Visiones del poder

DISTOPÍA CRIOLLA

Armando Chaguaceda
Armando ChaguacedaLa Razón de México
Por:

Para Ángel, lucidez libertaria

El poder es una realidad que atraviesa todos los espacios de la actividad humana. Expresa la capacidad de algunos actores para disponer de bienes — materiales y simbólicos— e inducir comportamientos en otros sujetos. La lucha por el poder se traslada a los terrenos de la política, al concretar agendas y estrategias dentro de entornos institucionales. Determinados por una realidad social e histórica. Siempre diversa, siempre cambiante.

Sólo en democracia el poder asume expresiones políticas más o menos civilizadas. Y es bajo esa política democrática donde percibo hoy tres formas diferenciadas de concebir nuestra actitud ante el poder. Formas que ligan cultura política, trayectorias personales y militancias sociales. Dentro de peculiares visiones de lo humano, en sus distintos niveles. En nuestro país y más allá.

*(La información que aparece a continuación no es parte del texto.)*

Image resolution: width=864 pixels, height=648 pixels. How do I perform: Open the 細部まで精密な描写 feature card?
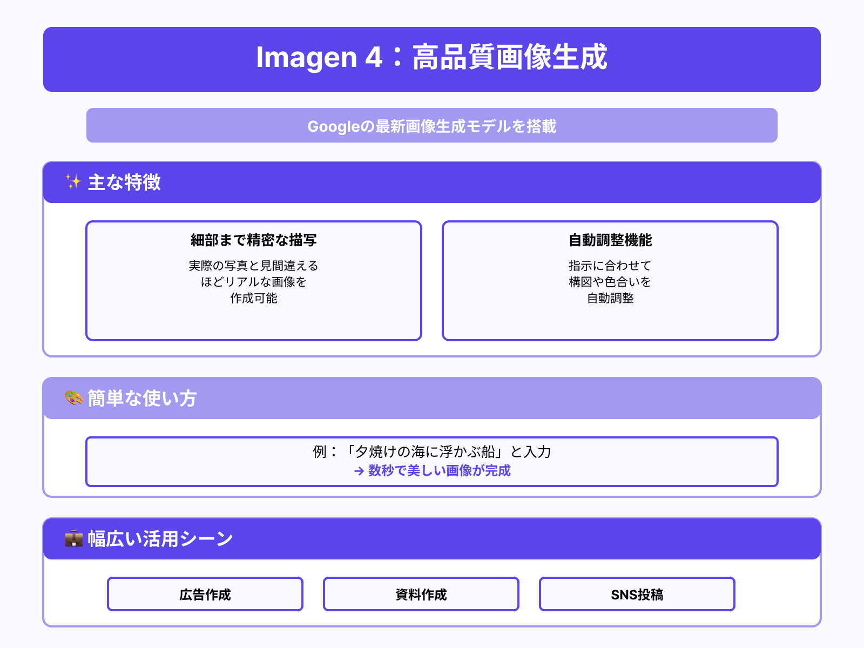(253, 280)
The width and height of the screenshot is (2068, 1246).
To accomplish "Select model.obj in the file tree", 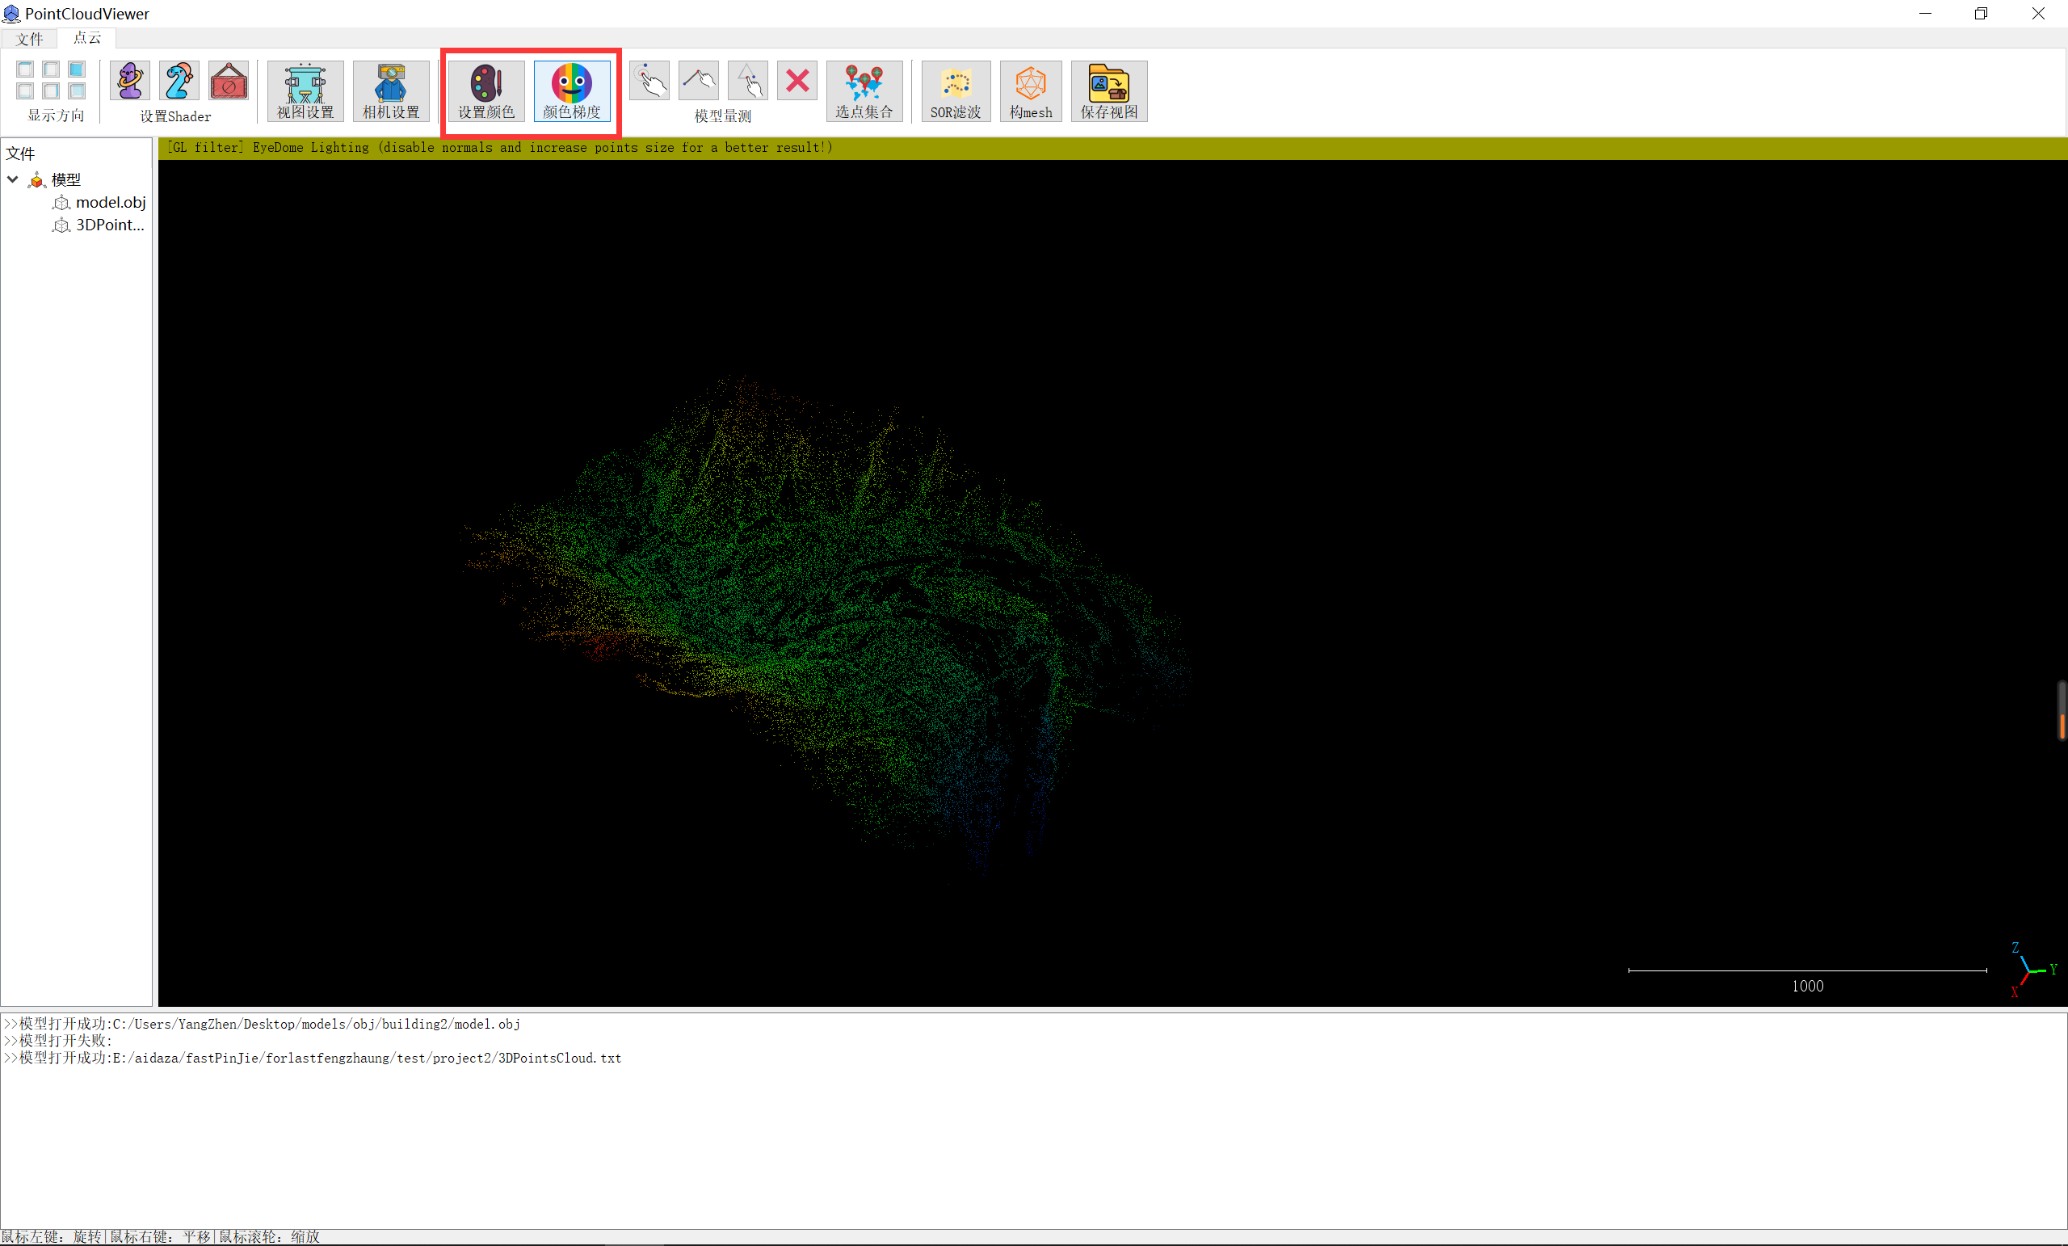I will coord(109,202).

Una forma, que llamaremos pragmática, ve la política como medio para conseguir ciertos fines. Fines a veces reducibles a la simple acumulación de bienes o poder personal. Pero también, junto con el desarrollo de una carrera privada, el pragmatismo puede orientarnos a una buena gestión compatible con el Bien Común. Caudillos y tecnócratas conviven dentro de la pragmática política. Donde la conquista y ejercicio del poder son el rasero para evaluar, en provecho propio o ajeno, la eficacia de la política.

Otro modo es concebir una política teológica, orientada al logro de objetivos trascendentes como la Justicia y Felicidad. Valores nobles, pero necesariamente sujetos a las diversas experiencias e interpretaciones de quienes conformamos sociedades multiclasistas y multiculturales. Lo teológico no halla fundamento en aquellos procesos, normas y eventos políticos mundanos, como pueden ser las elecciones. Se inscribe en la Historia. Al pesarle los agravios y mitos del pasado, la acción teológico-política quiere realizar terrenalmente un futuro utópico. Concibe la disputa en términos de reinos enfrentados: el Bien contra el Mal.

Una tercera modalidad es la postura cívica, asumida como agencia de la gente común. Cree que la política no es ante todo recurso o religión, sino derecho, deber y oportunidad. Derecho, deber y oportunidad que permiten el involucramiento activo y plural de la ciudadanía en acciones expresivas, deliberativas, organizativas, movilizativas y electivas. Para acotar y acompañar el ejercicio de los gobernantes. Para proteger la libertad personal, el patrimonio familiar y la vida colectiva. Para vivir, cada día, un poquito mejor. Y, mirando al mañana, de un modo sostenible.

Podemos identificar, dentro de nosotros y donde incidimos, estas formas de concebir la política. Incluso, comprender que dichas modalidades, más que expresarse de manera pura, se hibridan. Expandiendo sus promesas. Cuando se unen el pragmatismo de los gobernantes y la teología militante, se pavimenta la ruta totalitaria. Cuando la fe acompaña —sin subordinar— al civismo, pueden impulsarse entusiastamente proyectos, desde la participación ciudadana. Si el pragmatismo gerencial hace amoríos con la cultura cívica, la buena gobernanza se asoma en el horizonte. No hay soluciones mágicas. Hay lucha abierta.

Raymond Aron explicó hace tiempo que “todos los sistemas sociales son imperfectos y la política no consiste en la lucha entre el bien y el mal, sino en la elección entre lo preferible y lo detestable”. Albert Camus nos alertó de que “uno no puede ponerse del lado de quienes hacen la historia, sino al servicio de quienes la padecen”. Pragmatismo con principios y civismo con racionalidad podrían ser —junto a dosis muy moderadas de fe humanista— guías virtuosas para nuestra acción política.